Partially evaluated functions
Nick Perkins
nperkins7 at home.com
Wed Jun 20 23:51:34 EDT 2001
Rainer Deyke:
> > >>> def f(self, **kwargs):
> > ... print self, kwargs
> > ...
> > >>> f(f, self=5)
> > Traceback (most recent call last):
> > File "<stdin>", line 1, in ?
> > TypeError: keyword parameter redefined: self
Carsten Geckeler:
> Probably you mean
> curry(f, self=5)
> and not
> f(f, self=5)
>
> But you are right that you get a TypeError due to the __init__ function in
> the class.
Of course you get an error when you try to pass a keyword argument to a
function that does not take any keyword arguments.
( and why are you trying to pass 'self'?)

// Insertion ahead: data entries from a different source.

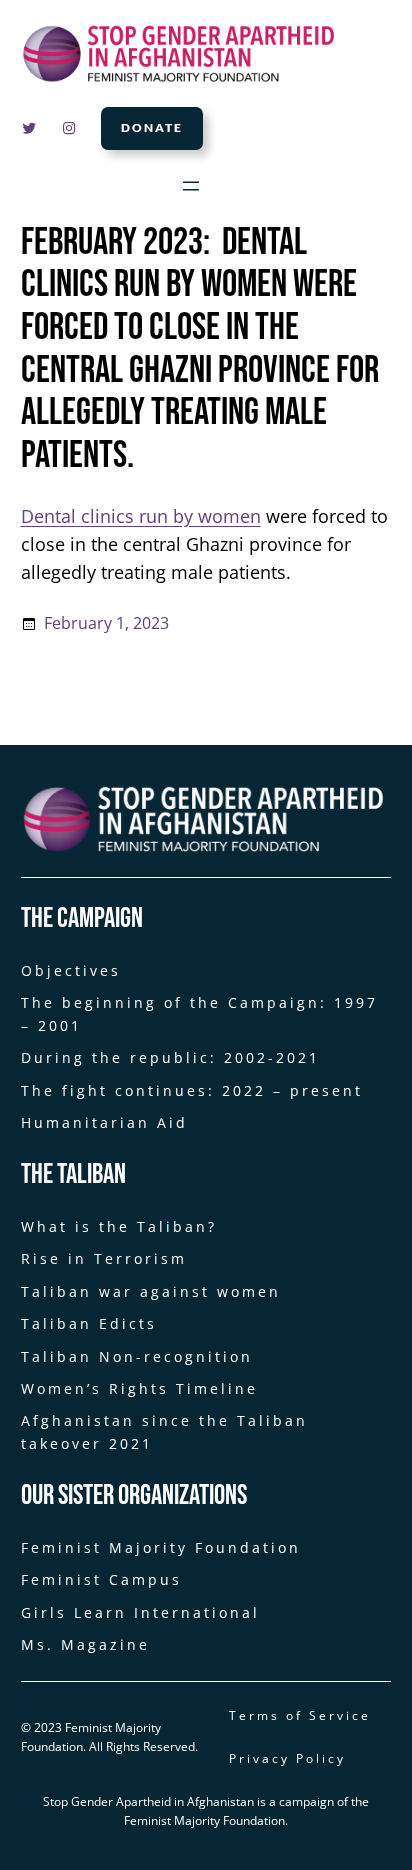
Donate (152, 127)
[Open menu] (191, 186)
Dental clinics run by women (141, 516)
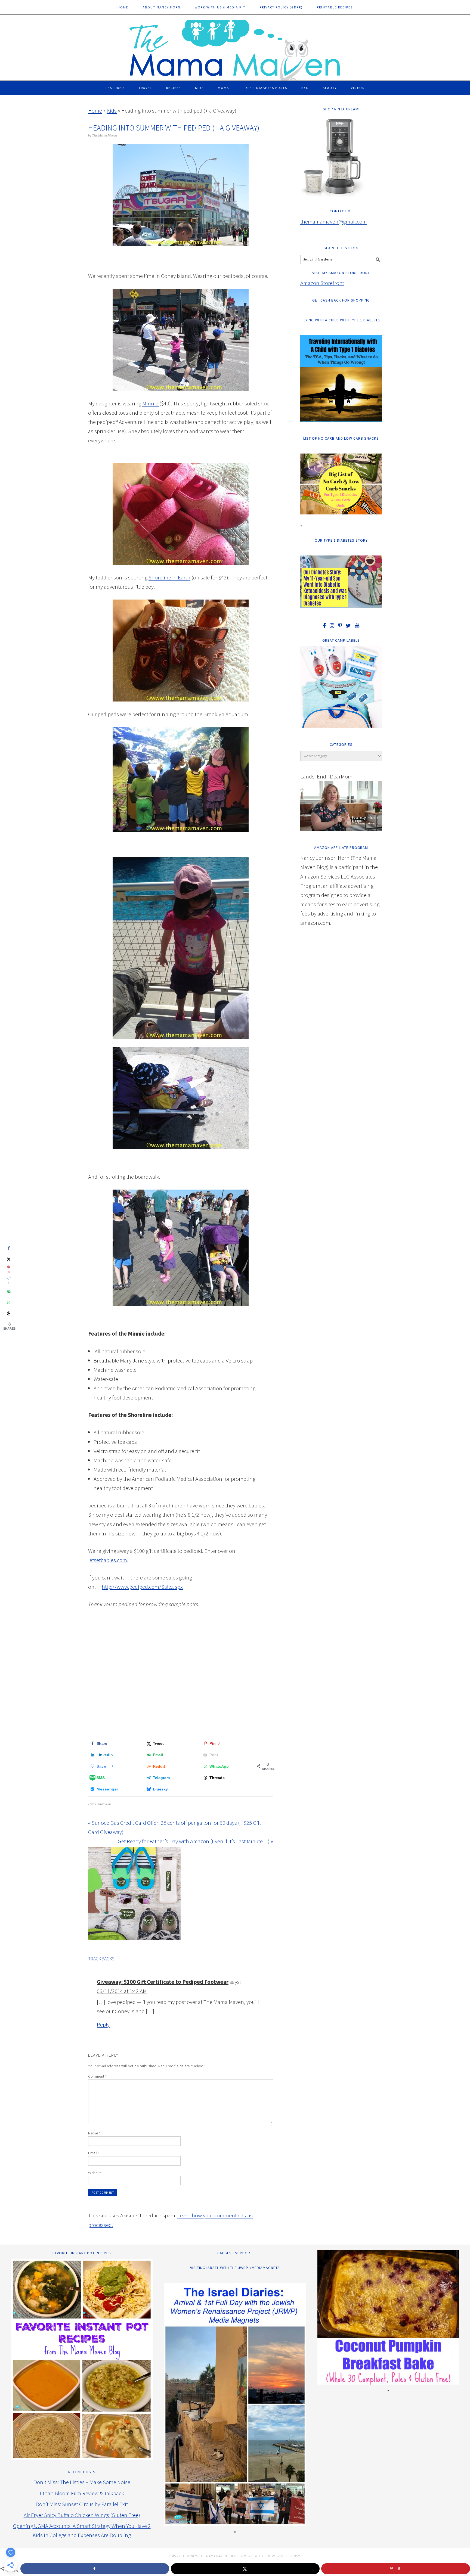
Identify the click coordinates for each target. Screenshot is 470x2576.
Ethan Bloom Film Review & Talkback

What does work, for the cookbook version, and Alex's functional version, is
any of the following:
def print_thing( thing='boat' )
print thing
print_plane = curry( print_thing, thing='plane' )
print_plane()
..now calling print_plane() will simply print 'plane'
or, the same thing without the keywords:
def print_thing( thing ):
print thing
print_plane = curry( print_thing, 'plane' )
print_plane()
or.. you can even do this:
def print_thing( thing='boat' ):
print thing
print_plane = curry( print_thing, 'plane' )
print_plane()
..with a positional arg being 'promoted' to a keyword arg.